The external array can be a PyTorch tensor, Jax array, or any other array type compatible with this version of the DLPack protocol. For CUDA arrays, this approach requires the producer to perform stream synchronization which ensures that operations on the array are ordered correctly. The warp.from_dlpack() function asks the producer to synchronize the current Warp stream on the device where the array resides. Thus it should be safe to use the array in Warp kernels on that device without any additional synchronization.

The canonical way to export a Warp array to an external framework is to use the from_dlpack() function in that framework:

jax_array = jax.dlpack.from_dlpack(warp_array)
torch_tensor = torch.utils.dlpack.from_dlpack(warp_array)

For CUDA arrays, this will synchronize the current stream of the consumer framework with the current Warp stream on the array’s device.
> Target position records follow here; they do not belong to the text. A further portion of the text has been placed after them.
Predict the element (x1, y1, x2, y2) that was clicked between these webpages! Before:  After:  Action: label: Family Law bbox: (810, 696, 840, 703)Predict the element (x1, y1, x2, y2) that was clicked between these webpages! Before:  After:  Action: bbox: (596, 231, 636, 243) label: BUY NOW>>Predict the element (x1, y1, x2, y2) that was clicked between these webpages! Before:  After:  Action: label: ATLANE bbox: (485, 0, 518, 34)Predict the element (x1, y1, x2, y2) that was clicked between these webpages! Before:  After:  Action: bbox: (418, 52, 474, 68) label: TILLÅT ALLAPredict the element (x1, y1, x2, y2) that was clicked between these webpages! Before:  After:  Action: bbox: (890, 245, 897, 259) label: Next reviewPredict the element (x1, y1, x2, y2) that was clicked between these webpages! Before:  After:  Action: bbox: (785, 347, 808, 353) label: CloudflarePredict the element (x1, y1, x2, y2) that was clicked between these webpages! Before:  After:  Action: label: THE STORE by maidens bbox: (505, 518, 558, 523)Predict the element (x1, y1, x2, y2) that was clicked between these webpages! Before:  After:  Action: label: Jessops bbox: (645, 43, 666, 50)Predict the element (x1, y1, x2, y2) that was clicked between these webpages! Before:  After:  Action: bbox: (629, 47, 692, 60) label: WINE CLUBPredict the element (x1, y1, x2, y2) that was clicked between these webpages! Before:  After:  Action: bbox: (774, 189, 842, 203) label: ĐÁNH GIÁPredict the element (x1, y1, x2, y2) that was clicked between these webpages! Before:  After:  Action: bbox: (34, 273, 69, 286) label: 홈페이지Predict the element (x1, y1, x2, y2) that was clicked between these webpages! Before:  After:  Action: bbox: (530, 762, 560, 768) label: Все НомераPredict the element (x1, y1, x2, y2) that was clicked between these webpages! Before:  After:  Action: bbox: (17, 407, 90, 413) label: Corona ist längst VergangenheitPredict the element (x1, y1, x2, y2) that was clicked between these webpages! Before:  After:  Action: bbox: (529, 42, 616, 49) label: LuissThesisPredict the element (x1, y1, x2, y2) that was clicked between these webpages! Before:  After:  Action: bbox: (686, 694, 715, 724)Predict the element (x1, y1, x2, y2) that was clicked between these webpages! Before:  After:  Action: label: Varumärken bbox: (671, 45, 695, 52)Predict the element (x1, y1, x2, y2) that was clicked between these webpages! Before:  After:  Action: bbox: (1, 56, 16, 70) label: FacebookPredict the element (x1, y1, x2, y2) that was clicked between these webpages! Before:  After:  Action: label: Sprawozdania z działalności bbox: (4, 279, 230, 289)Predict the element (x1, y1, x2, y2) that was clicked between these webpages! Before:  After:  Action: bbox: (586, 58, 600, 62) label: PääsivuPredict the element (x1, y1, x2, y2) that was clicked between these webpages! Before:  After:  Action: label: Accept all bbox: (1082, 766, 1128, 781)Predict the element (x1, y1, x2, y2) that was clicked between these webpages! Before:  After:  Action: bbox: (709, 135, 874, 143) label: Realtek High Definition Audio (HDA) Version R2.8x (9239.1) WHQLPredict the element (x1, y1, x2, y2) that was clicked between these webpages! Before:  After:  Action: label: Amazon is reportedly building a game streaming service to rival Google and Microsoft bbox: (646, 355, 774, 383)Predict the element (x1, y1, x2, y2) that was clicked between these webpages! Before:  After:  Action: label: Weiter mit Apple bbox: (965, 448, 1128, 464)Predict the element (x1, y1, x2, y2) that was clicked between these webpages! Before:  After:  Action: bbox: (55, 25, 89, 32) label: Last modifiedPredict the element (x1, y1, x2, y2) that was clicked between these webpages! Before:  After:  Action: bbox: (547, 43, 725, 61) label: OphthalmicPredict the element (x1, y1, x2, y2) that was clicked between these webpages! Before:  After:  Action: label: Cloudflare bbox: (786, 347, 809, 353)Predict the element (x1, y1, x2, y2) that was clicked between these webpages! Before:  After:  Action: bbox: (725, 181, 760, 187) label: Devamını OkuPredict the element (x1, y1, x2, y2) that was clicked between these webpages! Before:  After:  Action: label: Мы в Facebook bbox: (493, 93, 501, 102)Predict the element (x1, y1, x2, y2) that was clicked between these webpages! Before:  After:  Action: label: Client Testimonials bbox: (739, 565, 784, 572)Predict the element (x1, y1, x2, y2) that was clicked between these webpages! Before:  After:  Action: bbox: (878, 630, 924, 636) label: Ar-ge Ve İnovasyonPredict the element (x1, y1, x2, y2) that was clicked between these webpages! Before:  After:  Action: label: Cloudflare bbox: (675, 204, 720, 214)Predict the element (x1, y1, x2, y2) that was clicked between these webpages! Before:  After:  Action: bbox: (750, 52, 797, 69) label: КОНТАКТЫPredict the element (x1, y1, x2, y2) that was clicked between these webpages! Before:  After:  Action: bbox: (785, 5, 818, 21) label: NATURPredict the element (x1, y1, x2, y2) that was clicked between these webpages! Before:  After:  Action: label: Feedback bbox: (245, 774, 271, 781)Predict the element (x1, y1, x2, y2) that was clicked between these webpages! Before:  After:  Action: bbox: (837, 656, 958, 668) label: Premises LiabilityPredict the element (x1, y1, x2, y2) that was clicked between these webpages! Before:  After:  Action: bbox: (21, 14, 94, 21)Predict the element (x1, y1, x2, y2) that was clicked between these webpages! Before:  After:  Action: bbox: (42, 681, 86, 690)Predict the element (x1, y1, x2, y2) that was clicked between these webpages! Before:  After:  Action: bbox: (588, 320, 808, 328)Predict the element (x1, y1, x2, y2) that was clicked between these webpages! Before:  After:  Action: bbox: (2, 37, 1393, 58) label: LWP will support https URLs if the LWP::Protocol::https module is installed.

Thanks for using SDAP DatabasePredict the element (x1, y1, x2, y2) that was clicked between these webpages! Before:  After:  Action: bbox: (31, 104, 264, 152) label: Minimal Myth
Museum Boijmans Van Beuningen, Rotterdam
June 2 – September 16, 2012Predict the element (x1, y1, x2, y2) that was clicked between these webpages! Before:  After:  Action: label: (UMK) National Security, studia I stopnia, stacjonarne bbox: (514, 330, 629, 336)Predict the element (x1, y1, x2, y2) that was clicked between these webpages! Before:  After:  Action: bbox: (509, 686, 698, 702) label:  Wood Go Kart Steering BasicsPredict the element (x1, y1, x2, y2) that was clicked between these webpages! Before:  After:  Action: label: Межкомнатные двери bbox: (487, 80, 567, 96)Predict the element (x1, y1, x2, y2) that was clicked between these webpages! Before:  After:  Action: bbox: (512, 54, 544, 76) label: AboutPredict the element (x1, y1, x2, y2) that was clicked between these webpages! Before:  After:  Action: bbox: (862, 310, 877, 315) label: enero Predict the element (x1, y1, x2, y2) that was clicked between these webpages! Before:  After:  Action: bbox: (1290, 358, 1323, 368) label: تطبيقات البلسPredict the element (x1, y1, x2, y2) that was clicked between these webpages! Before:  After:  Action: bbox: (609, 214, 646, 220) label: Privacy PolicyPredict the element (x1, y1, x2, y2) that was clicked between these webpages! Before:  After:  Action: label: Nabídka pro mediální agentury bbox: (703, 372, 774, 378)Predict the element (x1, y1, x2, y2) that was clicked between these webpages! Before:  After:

Thus it should be safe to use the wrapped array in the consumer framework, even if the array was previously used in a Warp kernel on the device.

Alternatively, arrays can be shared by explicitly creating PyCapsules using a to_dlpack() function provided by the producer framework. This approach may be used for older versions of frameworks that do not support the v2022.12 standard:

warp_array1 = wp.from_dlpack(jax.dlpack.to_dlpack(jax_array))
warp_array2 = wp.from_dlpack(torch.utils.dlpack.to_dlpack(torch_tensor))

jax_array = jax.dlpack.from_dlpack(wp.to_dlpack(warp_array))
torch_tensor = torch.utils.dlpack.from_dlpack(wp.to_dlpack(warp_array))

This approach is generally faster because it skips any stream synchronization, but another solution must be used to ensure correct ordering of operations. In situations where no synchronization is required, using this approach can yield better performance. This may be a good choice in situations like these:

  • The external framework is using the synchronous CUDA default stream.

  • Warp and the external framework are using the same CUDA stream.

  • Another synchronization mechanism is already in place.

warp.from_dlpack(source, dtype=None)#

Convert a source array or DLPack capsule into a Warp array without copying.

Parameters:
  • source – A DLPack-compatible array or PyCapsule

  • dtype – An optional Warp data type to interpret the source data.

Returns:

A new Warp array that uses the same underlying memory as the input pycapsule.

Return type:

array

warp.to_dlpack(wp_array)#

Convert a Warp array to another type of DLPack-compatible array.

Parameters:

wp_array (array) – The source Warp array that will be converted.

Returns:

A capsule containing a DLManagedTensor that can be converted to another array type without copying the underlying memory.